[Collected data entries]

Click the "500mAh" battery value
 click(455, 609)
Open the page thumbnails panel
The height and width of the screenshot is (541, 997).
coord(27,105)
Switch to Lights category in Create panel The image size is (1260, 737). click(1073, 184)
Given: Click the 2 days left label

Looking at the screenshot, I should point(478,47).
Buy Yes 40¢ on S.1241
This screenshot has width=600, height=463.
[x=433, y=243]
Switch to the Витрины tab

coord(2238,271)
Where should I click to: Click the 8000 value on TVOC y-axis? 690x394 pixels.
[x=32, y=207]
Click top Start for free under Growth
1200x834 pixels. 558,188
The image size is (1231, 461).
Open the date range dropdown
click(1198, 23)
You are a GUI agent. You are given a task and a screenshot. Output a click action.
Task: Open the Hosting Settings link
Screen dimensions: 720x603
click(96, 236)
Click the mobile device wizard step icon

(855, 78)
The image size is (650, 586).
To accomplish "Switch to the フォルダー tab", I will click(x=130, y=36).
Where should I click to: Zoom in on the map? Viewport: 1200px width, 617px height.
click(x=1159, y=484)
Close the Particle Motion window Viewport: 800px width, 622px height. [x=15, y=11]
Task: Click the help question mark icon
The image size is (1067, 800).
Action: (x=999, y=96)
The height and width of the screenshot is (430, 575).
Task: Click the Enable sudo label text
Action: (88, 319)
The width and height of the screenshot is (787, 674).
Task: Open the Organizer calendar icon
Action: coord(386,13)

* [WHAT NEEDS TO BE DONE] A word-for-word copy of the entries, from the first line through the line containing "Switch to Lights", is the whole answer.

* [ANSWER TO THE EXERCISE]
Click the "500mAh" battery value
 click(455, 609)
Open the page thumbnails panel
The height and width of the screenshot is (541, 997).
coord(27,105)
Switch to Lights category in Create panel The image size is (1260, 737). click(1073, 184)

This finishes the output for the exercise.